I was widowed in Feb 2019 and didn't ever think I would find love again. In Feb this year, 2 days after the 3rd anniversary of my DH's death, I met a man on Bumble, completely randomly and in reality it's a massive coincidence that we got talking as both were online for a few moments to deactivate our accounts, but I saw he had swiped on me a few days before (I hadn't checked it in a few weeks) and liked the cut of his jib.
We started talking and didn't stop for 15 hours, video and phone calling all day. We met up a few days later and got on really well. Within a week it was Valentine's Day and he drove to my house (50 miles from him) to hand deliver a card. We said at the outside that neither of us wanted to live with anyone else again, or remarry. He has been very open that he is in some respects unavailable, but he has demonstrated nothing but care for me, and never let me down.
We had a conversation within a couple of weeks saying we had fallen for each other. He hasn't led me on - his life is complicated but he shares everything with me, there are no taboo subjects. We love each other and meet up regularly, and if we aren't seeing each other in person we video call most days and keep in touch throughout the day.
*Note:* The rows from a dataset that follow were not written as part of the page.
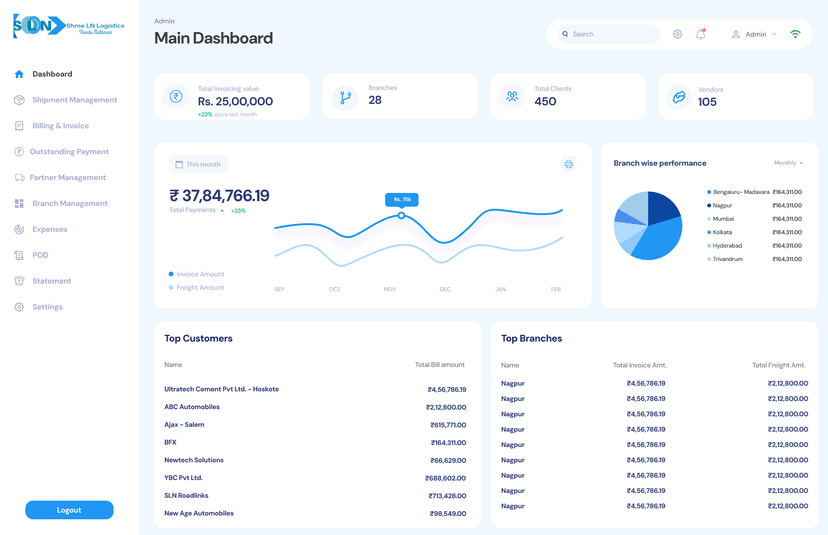
Task: Open the Monthly period dropdown
Action: tap(788, 163)
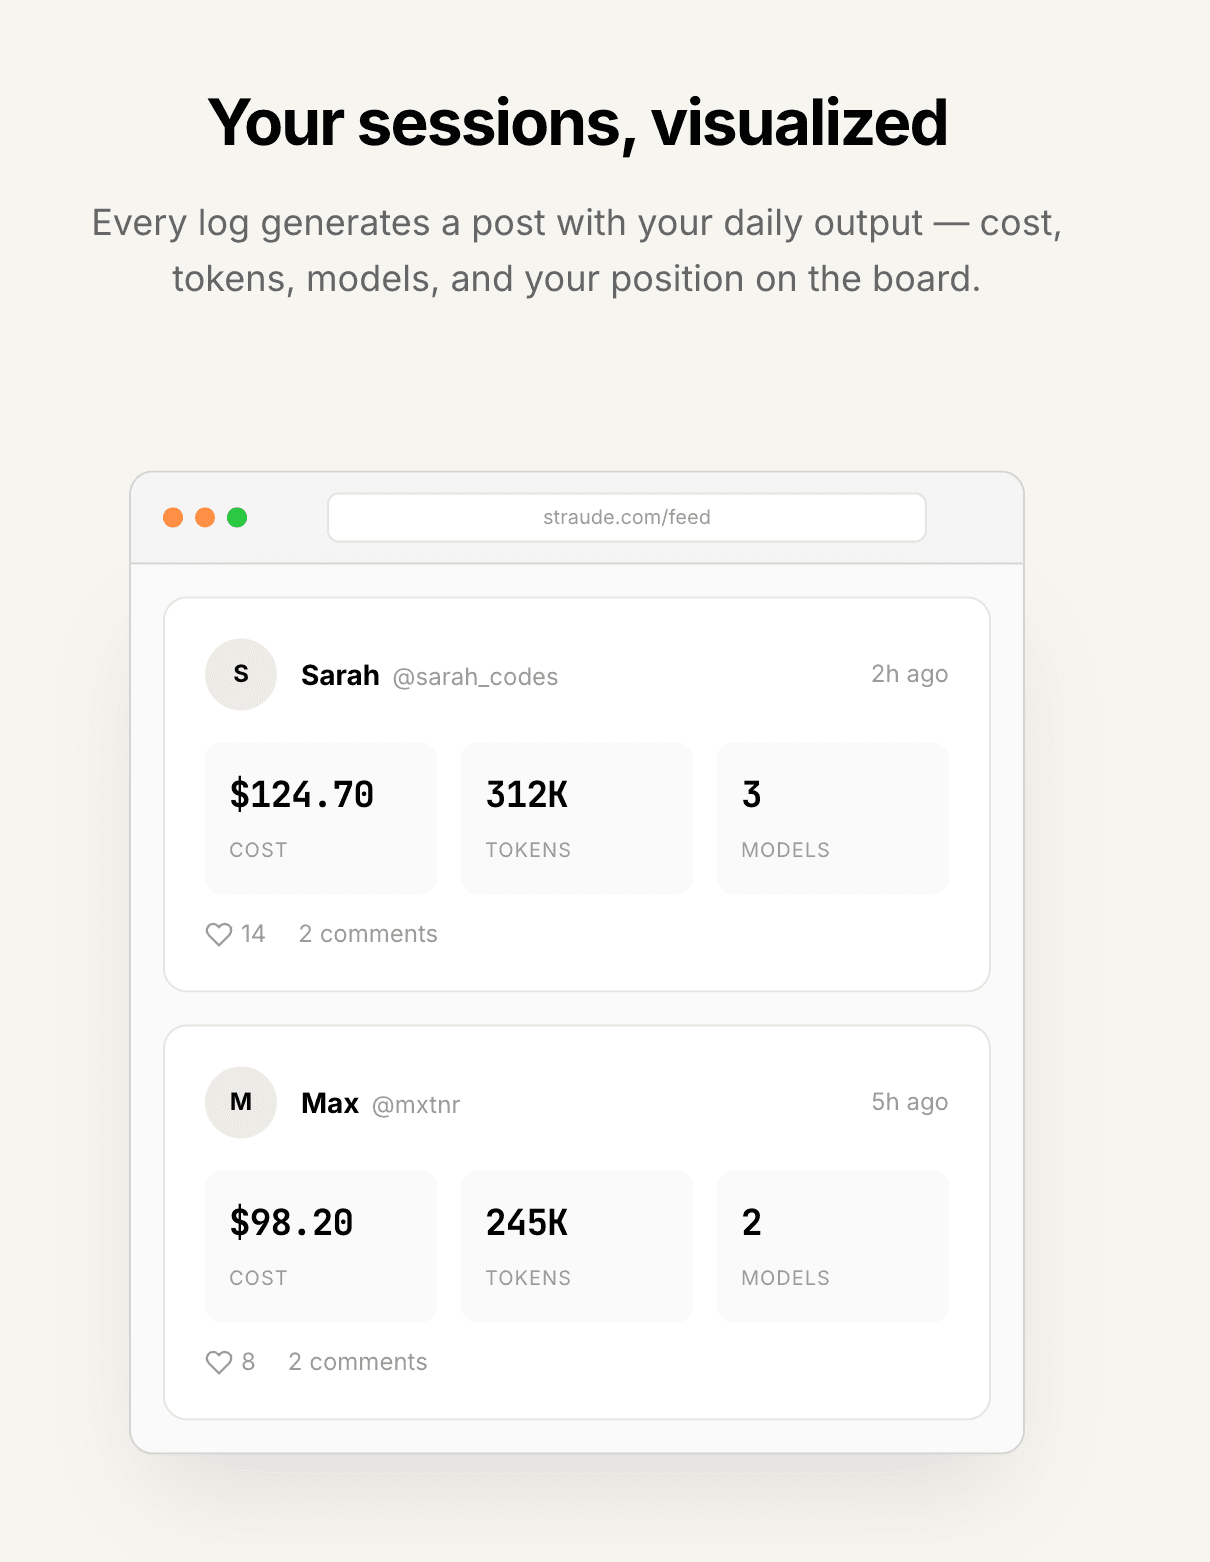The image size is (1210, 1562).
Task: Click Sarah's circular avatar with letter S
Action: (241, 674)
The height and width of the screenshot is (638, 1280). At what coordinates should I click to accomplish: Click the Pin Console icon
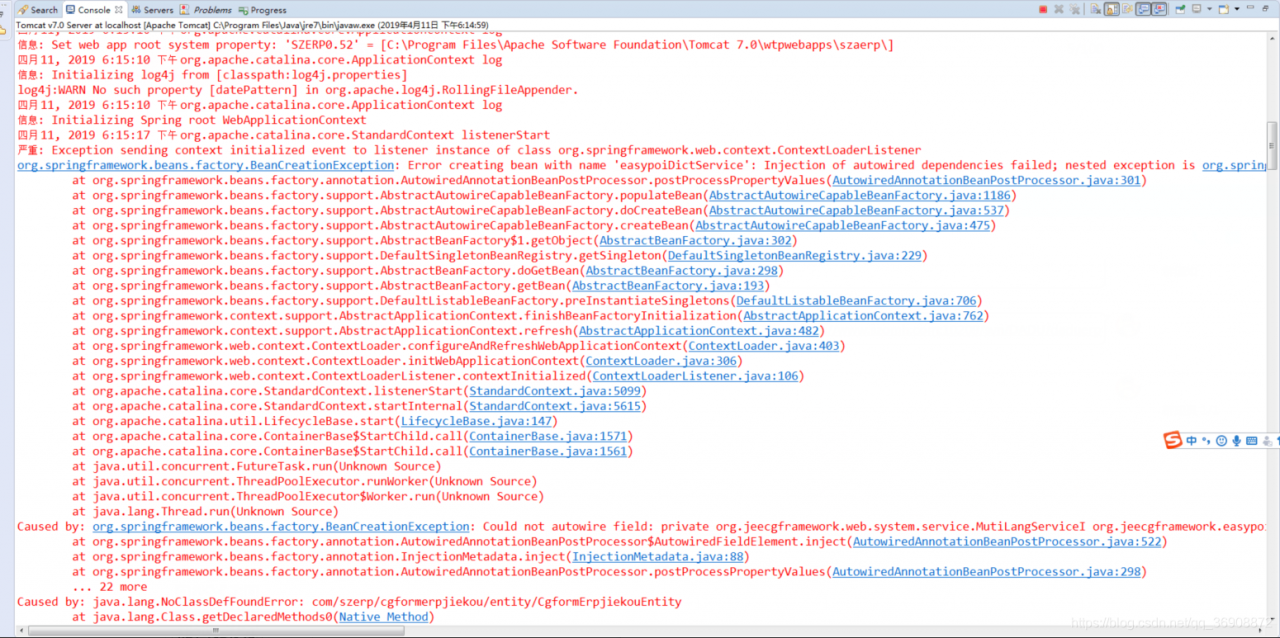click(x=1180, y=9)
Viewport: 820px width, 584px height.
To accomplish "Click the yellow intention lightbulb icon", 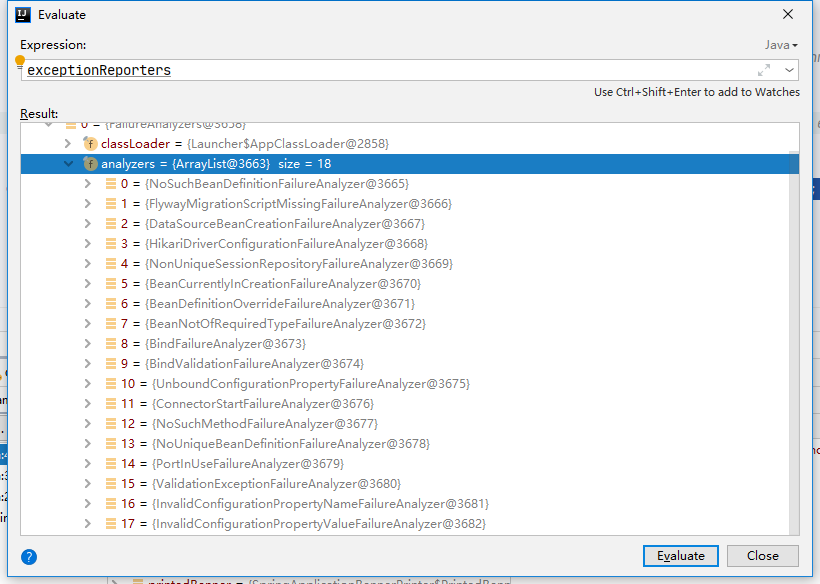I will coord(20,62).
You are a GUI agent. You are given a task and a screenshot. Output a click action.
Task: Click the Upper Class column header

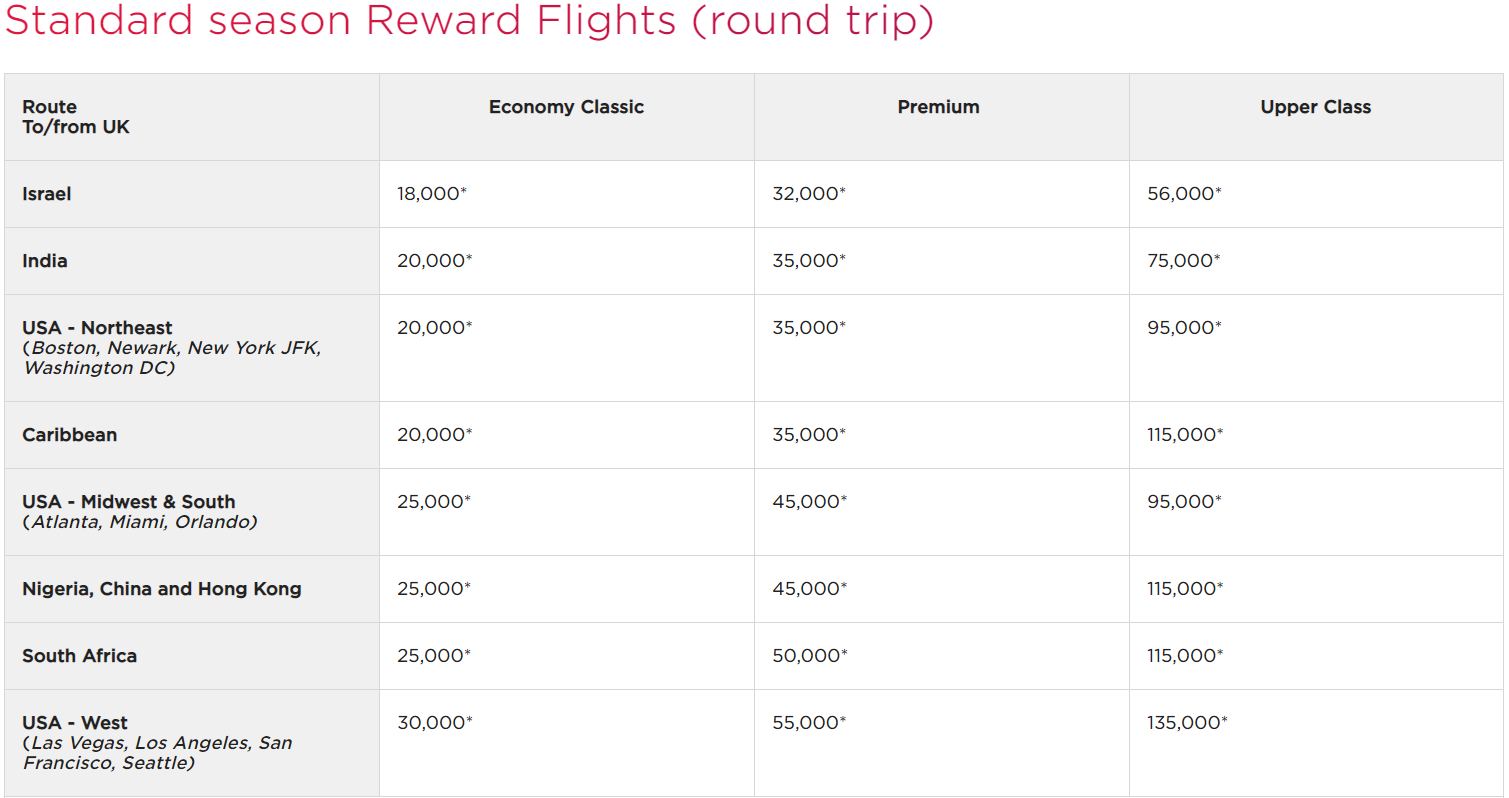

Our dates are lovely - he is affectionate and holds my hand or walks with his arm around me everywhere. I've met some of his friends, he's met a couple of mine plus my uncle. He isn't love bombing me - he's been very clear that he loves me but can't commit to a happy ever after.
He is neurodivergent and his delivery can be blunt, but it's well-meaning. He knows I have a complicated relationship with food, and he has started to focus on it a bit more, buying me vitamins, suggesting how I can cut calories etc- all helpful and useful advice. However he has also said that if he had met me in a pub, he wouldn't have been attracted to me because of my body shape - I'm overweight. He was also very overweight until a couple of years ago, when he lost 6 stone.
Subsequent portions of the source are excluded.